Uno de los “escondederos” de sus fotos es el punto de partida para empezar a construir un collage de su propia vida. La maravilla del montaje nos permite entrar a esa constelación y navegar entre el ritmo y el universo posible de las imágenes.
Coloreadas/rasgadas/reencuadradas, acompañadas de música, las imágenes van pasando una tras otra en la pantalla, mientras gracias a la voz en off imaginamos un eventual recorrido de los pasos andados por Toro durante una convulsiva Colombia en los años 70. Descubrimos también el amor que lo llevó a Barcelona y la ambición que lo arrastró por igual, hasta terminar en la cárcel por narcotráfico.
La cárcel ha perseguido a Toro toda su vida. En ella nació el fotógrafo y quizá el deseo más fulminante que habita sus imágenes: retratar los destellos de vida de lo marginal, la vida misma sin ocultamientos, las máscaras vistas desde su revés. Toro supo construir una comunidad de confianza e intimidad, donde la sociedad franquista tachó el peligro y la necesidad de aislamiento.
… retratar los destellos de vida de lo marginal, la vida misma sin ocultamientos, las máscaras vistas desde su revés.
En medio de la zozobra y la soledad que puede generar el encierro, Toro creó un estudio de fotografía, experimentó y enseñó a los otros a develar su cotidianidad y a rebelarse a través de las imágenes. Los presos le permitieron fotografiar sus cuerpos desnudos por fuera de las convenciones, la imperfección de su rudeza, la historia de su vida y de sus miedos grabada en sus tatuajes. Frente a la cámara expusieron o personificaron sus deseos más profundos.
La mirada y la piel de lo marginal iluminan el fondo oscuro de las fotografías.
Toro ha sido oculto y devuelto a la luz por su propio pasado. Su reconocimiento nació en la cárcel, sus imágenes llenaron galerías, a pesar de su ausencia.
Es gracias al viaje de las documentalistas, y a su habilidad de la mirada, que volvemos a recorrer los espacios de Toro –presentes y pasados– y cargamos de sentido su arte y su sed de seducción. Toro es un artista seductoramente marginal en medio del esnobismo del arte.
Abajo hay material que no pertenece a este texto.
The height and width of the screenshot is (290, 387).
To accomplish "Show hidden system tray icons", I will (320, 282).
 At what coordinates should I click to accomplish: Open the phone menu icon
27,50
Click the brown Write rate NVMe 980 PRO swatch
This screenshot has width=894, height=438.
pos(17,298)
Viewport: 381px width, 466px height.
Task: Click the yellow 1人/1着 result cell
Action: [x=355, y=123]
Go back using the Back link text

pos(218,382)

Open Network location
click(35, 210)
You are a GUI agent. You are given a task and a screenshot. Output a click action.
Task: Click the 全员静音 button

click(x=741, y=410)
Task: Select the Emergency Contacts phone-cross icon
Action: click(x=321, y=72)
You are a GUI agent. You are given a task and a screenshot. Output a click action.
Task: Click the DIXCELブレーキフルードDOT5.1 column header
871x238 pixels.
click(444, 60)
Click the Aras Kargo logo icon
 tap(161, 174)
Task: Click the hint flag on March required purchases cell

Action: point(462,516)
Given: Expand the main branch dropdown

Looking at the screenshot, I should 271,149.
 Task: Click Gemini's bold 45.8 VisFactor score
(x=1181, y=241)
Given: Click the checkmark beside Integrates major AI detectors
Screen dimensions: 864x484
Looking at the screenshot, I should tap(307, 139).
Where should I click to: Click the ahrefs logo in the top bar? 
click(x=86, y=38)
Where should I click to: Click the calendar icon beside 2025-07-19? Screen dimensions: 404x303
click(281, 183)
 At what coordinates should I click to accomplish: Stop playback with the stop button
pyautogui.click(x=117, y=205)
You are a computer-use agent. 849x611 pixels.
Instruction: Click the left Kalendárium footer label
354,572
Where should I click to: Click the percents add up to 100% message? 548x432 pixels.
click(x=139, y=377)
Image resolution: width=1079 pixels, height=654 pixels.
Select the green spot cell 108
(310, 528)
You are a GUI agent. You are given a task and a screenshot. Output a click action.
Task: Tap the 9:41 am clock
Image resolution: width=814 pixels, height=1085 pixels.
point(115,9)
La película nos permite acceder poco a poco a su atractiva contradicción: un individuo aparentemente infranqueable y duro, atravesado por la rigidez masculina de una época, retrata los bordes de la crueldad y la ternura, la colorida fluidez entre el universo masculino y femenino, a fin de cuentas la vida, que no es jamás sólo luz o sombra, sino un destello entre las dos.